Not Knowing Market Value
In theory, a property is worth what someone is willing to pay for it. As you progress with your foreclosure investments, the main question for you when considering any property is its true market value. One of the biggest mistakes foreclosure investors make is not knowing the market value of a property they are considering purchasing.
There are hundreds of books available about how to set the market value of real estate. You can be sure there are many different ways of evaluating the market value of a foreclosure investment property. You can be just as certain that the defaulted property owner will have a far different opinion from yours as to the value of his property.
One of the best ways to develop a sense of the market value of the property is to concentrate your investment area. Rather than trying to invest in properties in a 200-mile radius from your home, you are likely to be more successful by narrowing the distance.

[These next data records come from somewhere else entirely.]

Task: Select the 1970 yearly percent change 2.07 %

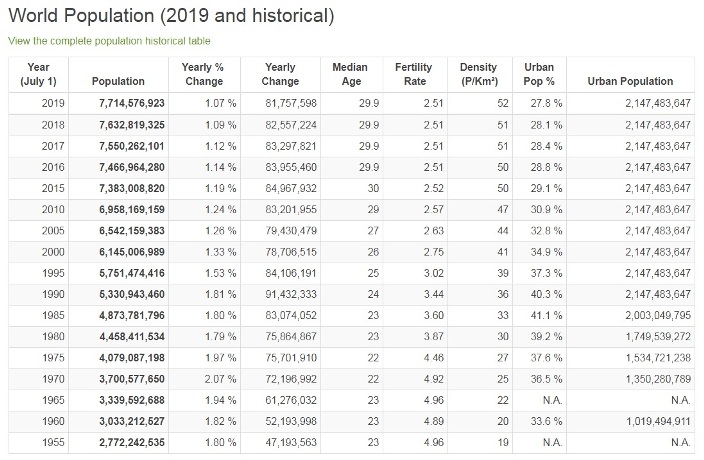Action: point(220,378)
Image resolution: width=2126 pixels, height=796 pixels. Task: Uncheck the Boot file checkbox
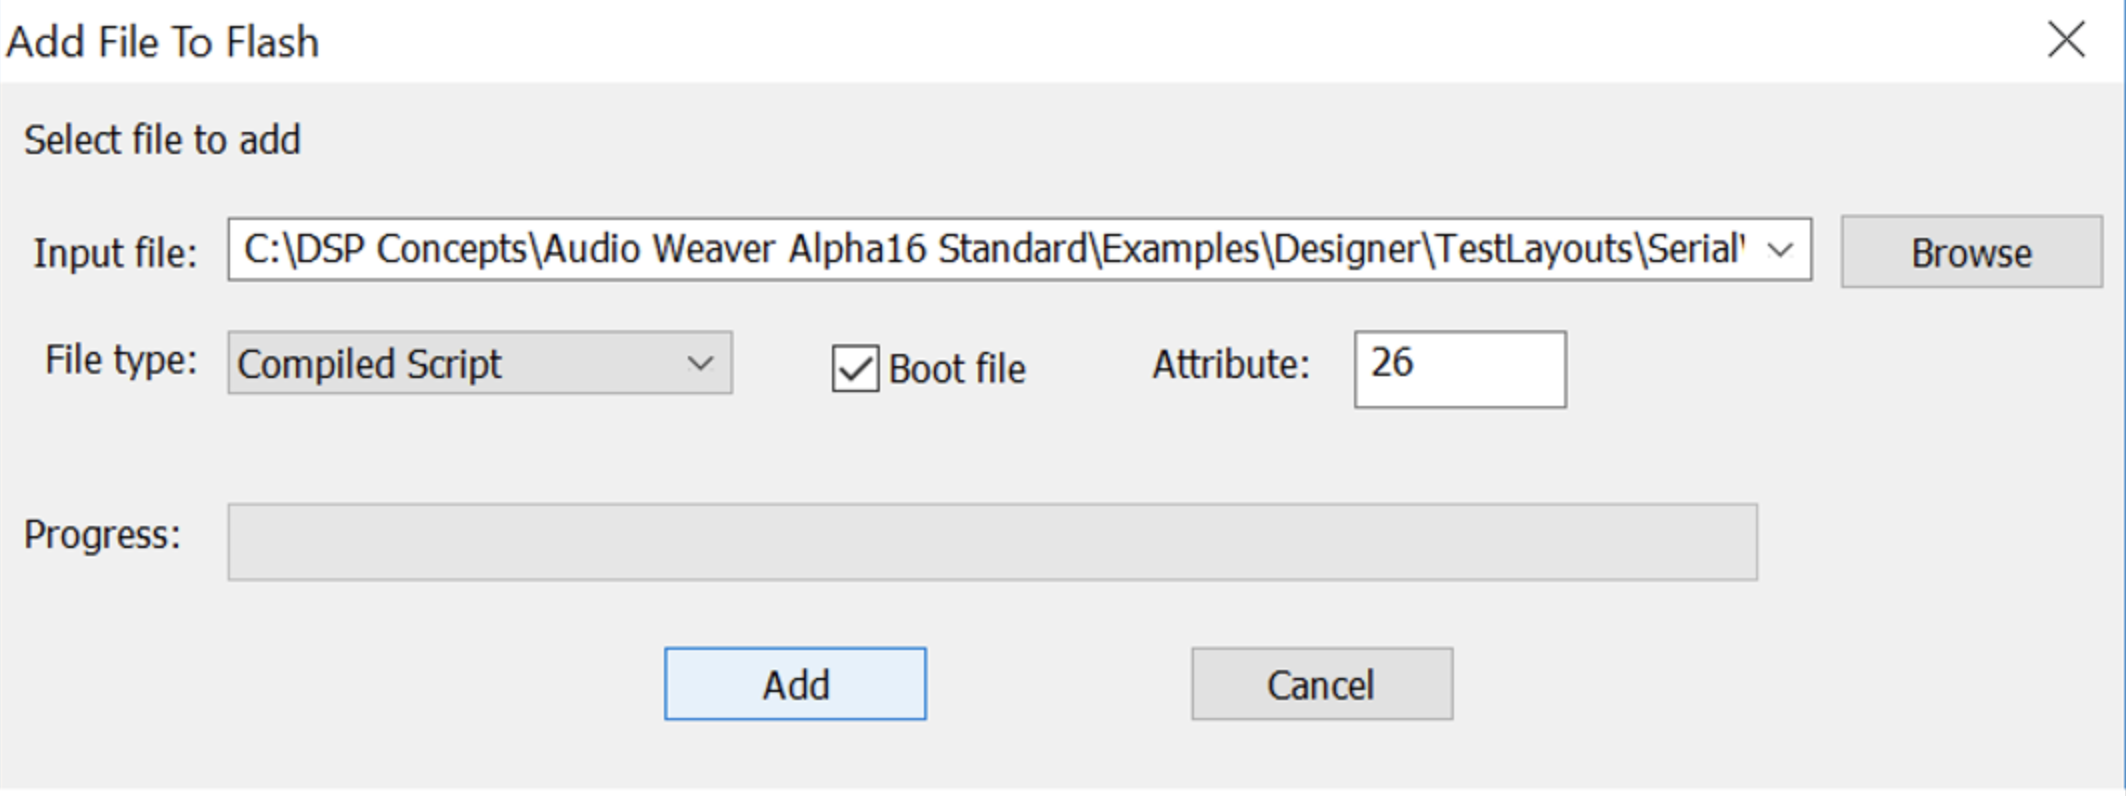[855, 369]
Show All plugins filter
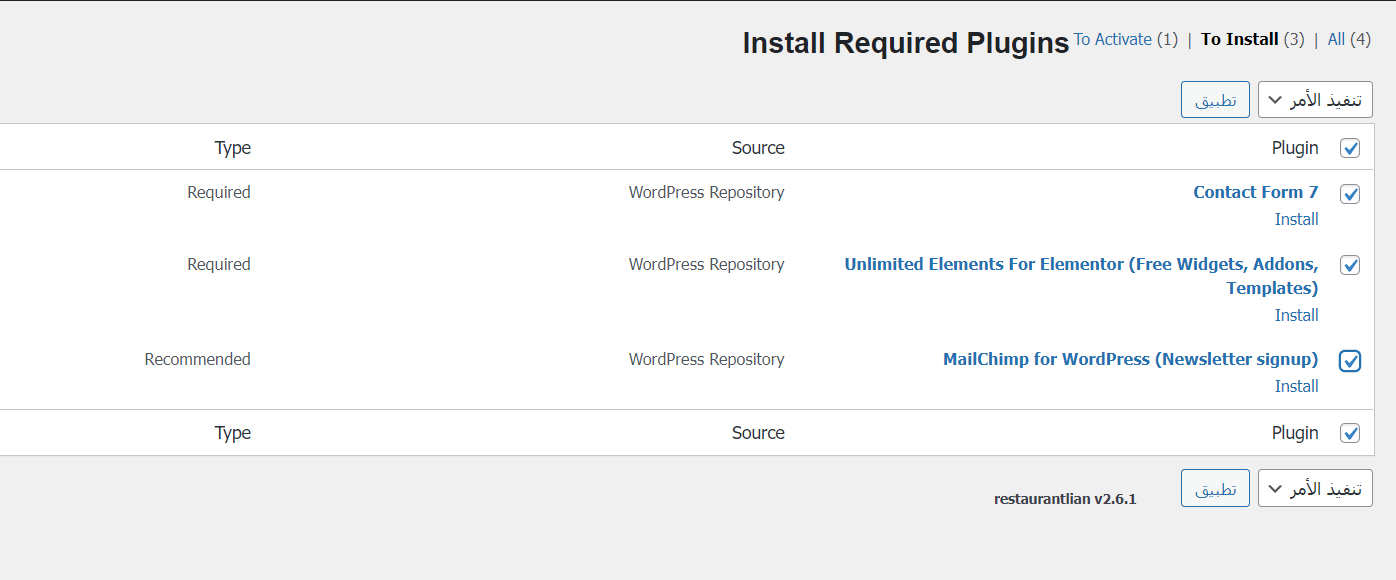Viewport: 1396px width, 580px height. coord(1337,39)
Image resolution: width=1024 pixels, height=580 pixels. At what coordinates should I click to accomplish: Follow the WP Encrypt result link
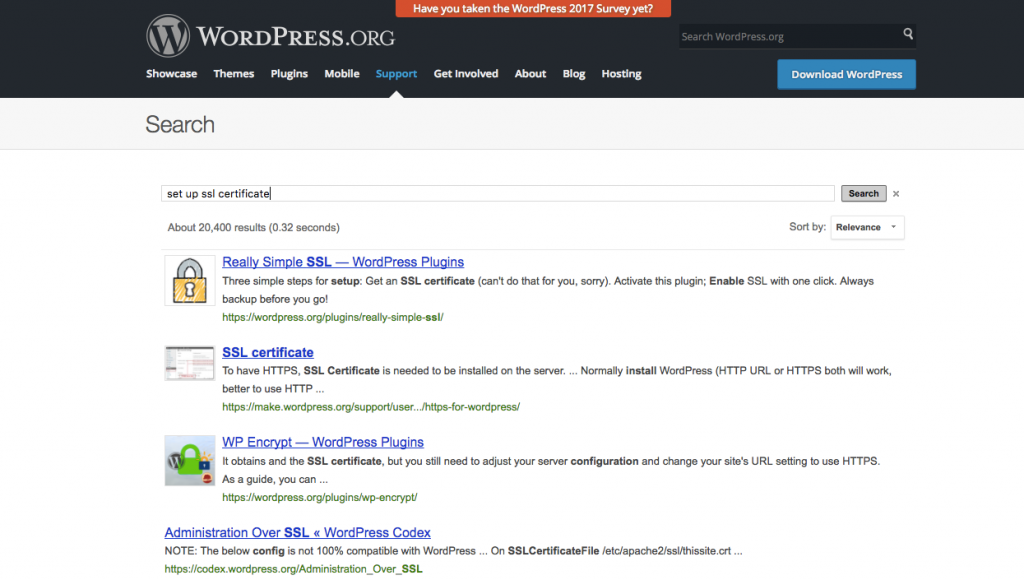click(323, 441)

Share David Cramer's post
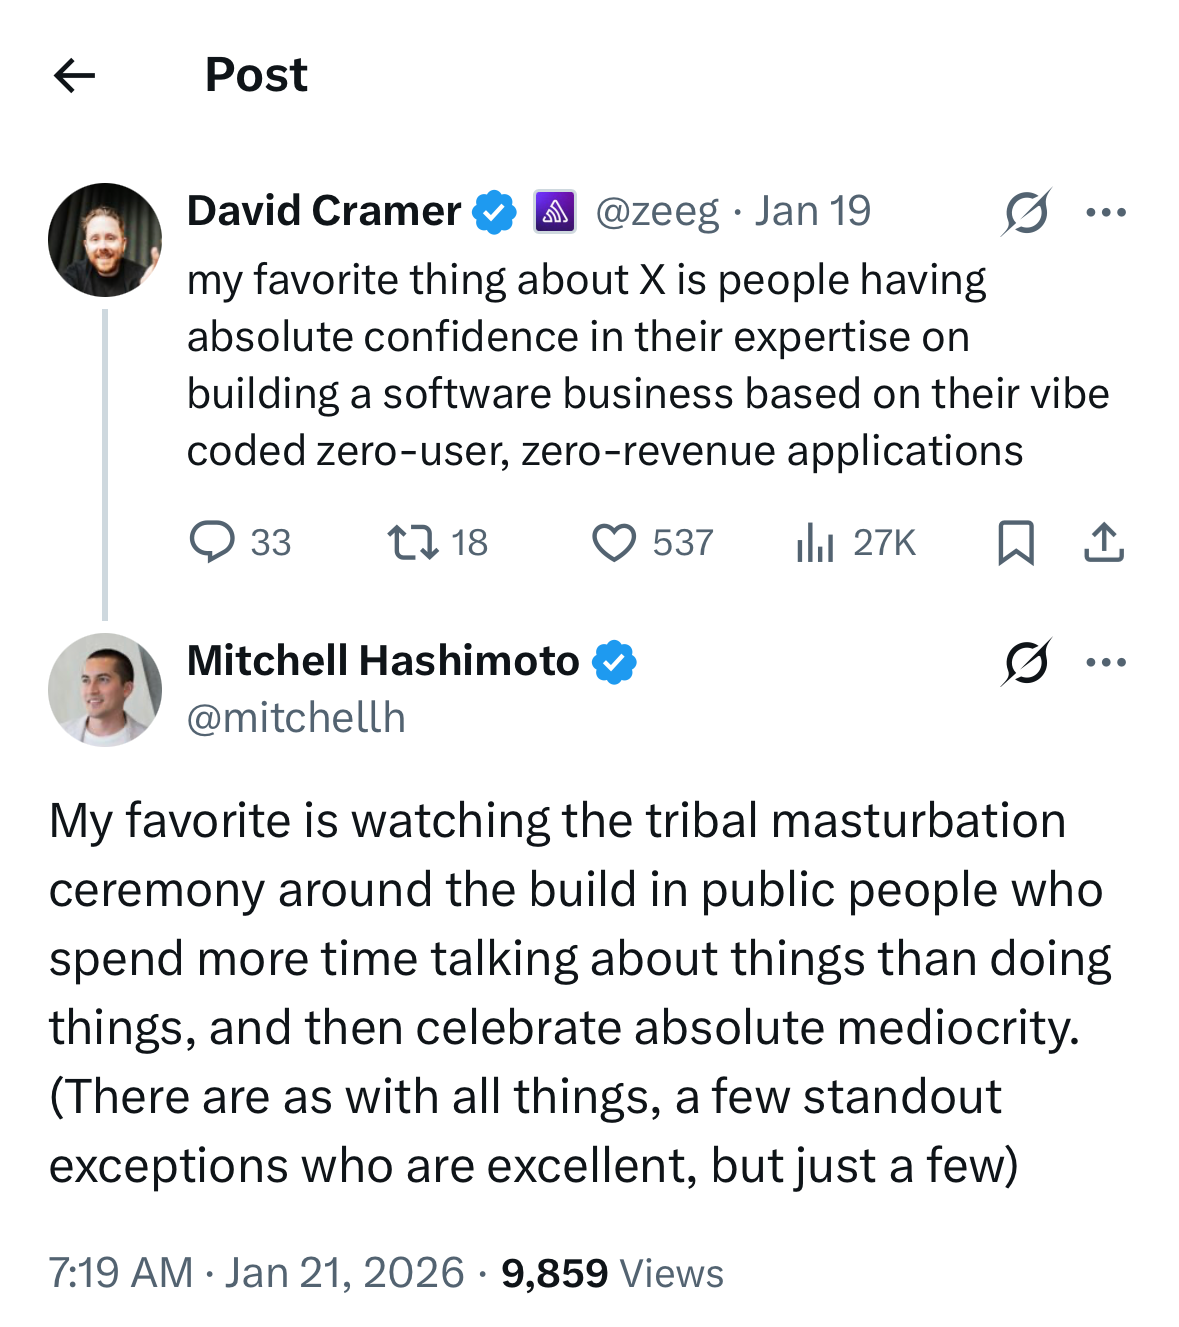click(1104, 543)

If you can shorten the radius to a few miles, you will soon become an expert on what specific home values in that area are. Sometimes it makes sense to invest only within a specific school district, county, or some other political division.
There is no reason why you cannot expand into other areas after you gain more experience as a foreclosure investor. Initially it often makes the most sense to concentrate in one small, easily defined area.
The reason is simple: The more you know, the more likely you will be to successfully acquire properties at the right price. For example, suppose that your selected investment area includes a recent townhouse development. They are mostly three-bedroom, one-and-a-half-bath units, and most sell for $150,000. With this knowledge, you know right away that a townhouse in this development with an acquisition cost of $165,000 makes no sense. One that you can acquire for $125,000 is an attractive investment.